You can also set a dropEffect—i.e., the cursor appearance—in the dragover event, as demonstrated above. By listening to the dragenter and dragleave events and toggling classes for the targeted element, you can give a visual indication to users that a certain area accepts dropped files.

Only once we’ve canceled dragenter and dragover’s events can we start listening to drop events. The drop event will trigger when a dragged element or file is dropped over the target element. The drop event’s dataTransfer object has a files attribute, which returns a FileList of all dropped files:

element.bind("drop", function(event){
  // Cancel redirection
  event.stopPropagation();
  event.preventDefault();

  event = event.originalEvent;

  // Access dragged files
  var files = event.dataTransfer.files;

  for (var i=0; i < files.length; i++)
    alert("Dropped " + files[i].name);
});

You can access data other than files using the dataTransfer.getData() function, passing the format you support. If that format isn’t available, the function will just return undefined.

var text = event.dataTransfer.getData("Text");

The dataTransfer object has a read-only types attribute, which returns a DOMStringList (essentially an array) of the mime formats that were set on the dragstart event. Additionally, if any files are being dragged, one of the types will be the string "Files".

var dt = event.dataTransfer
for (var i=0; i < dt.types.length; i++)
  console.log( dt.types[i], dt.getData(dt.types[i]) );

See the full drop example in assets/ch07/drop.html.

Cancel Default Drag/Drop

By default, dragging a file onto a web page makes the browser navigate to that file. We want to prevent that behavior because we don’t want users navigating away from our web application if they miss the drop area. This is easily accomplished—just cancel the body’s dragover event.

$("body").bind("dragover", function(e){
  e.stopPropagation();
  e.preventDefault();
  return false;
});

Copy and Paste

In addition to drag-and-drop desktop integration, some browsers have support for copying and pasting. The API hasn’t been standardized, and it isn’t part of the HTML5 spec, so you’ll need to determine how to cater to the various browsers.

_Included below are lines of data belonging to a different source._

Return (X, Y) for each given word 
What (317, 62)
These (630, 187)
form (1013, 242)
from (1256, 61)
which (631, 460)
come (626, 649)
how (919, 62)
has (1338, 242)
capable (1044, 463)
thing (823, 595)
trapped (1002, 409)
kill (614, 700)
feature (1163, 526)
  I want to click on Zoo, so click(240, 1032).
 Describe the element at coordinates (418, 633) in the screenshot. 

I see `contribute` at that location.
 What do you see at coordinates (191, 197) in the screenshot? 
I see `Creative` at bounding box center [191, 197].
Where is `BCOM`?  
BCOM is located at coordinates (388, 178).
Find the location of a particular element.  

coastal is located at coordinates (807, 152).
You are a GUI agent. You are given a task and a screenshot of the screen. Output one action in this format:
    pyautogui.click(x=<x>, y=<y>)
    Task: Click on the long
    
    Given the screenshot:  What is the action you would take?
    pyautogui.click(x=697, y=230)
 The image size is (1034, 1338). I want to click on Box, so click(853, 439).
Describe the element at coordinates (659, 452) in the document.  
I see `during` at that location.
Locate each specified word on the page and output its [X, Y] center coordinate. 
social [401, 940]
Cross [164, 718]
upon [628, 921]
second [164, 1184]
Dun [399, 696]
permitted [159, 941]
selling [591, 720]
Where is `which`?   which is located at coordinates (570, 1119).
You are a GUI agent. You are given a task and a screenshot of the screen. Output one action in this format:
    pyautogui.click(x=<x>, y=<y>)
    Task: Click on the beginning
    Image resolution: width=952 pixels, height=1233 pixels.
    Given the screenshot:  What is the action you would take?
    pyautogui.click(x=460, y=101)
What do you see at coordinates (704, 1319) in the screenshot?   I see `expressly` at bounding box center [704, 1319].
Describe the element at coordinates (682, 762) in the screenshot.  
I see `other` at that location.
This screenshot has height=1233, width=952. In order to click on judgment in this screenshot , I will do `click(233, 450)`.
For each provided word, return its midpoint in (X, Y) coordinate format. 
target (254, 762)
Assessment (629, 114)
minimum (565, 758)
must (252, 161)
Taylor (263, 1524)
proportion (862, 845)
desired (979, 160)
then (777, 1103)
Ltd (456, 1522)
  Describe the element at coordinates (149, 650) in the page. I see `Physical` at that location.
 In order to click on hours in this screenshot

Again, funnily enough, IE is the pioneer here, with support dating back to IE 5.0. WebKit has taken Microsoft’s API and improved it somewhat, bringing it inline with the drag-and-drop API. Both are virtually identical, except for the different objects: clipboardData rather than dataTransfer.

Firefox has no support yet, and although it has a proprietary API for accessing the clipboard, it’s unwieldy to say the least. WebKit (Safari/Chrome) has good support, and I imagine the W3C will eventually standardize its take on clipboard APIs. Browser support is as follows:

  • Safari >= 6.0

  • Chrome (only pasting)

  • Firefox: no support

  • IE >= 5.0 (different API)

Copying

There are two events associated with copying, and two events with cutting:

  • beforecopy

  • copy

  • beforecut

  • cut

As the name suggests, beforecopy and beforecut are triggered before any clipboard operations, allowing you to cancel them if necessary. When the user copies some selected text, the copy event fires, giving you a clipboardData object that can be used to set custom clipboard data. Like the dataTransfer object, clipboardData has a setData() function, which takes a mime format and string value. If you’re planning on calling this function, you should cancel the original copy event, preventing the default action.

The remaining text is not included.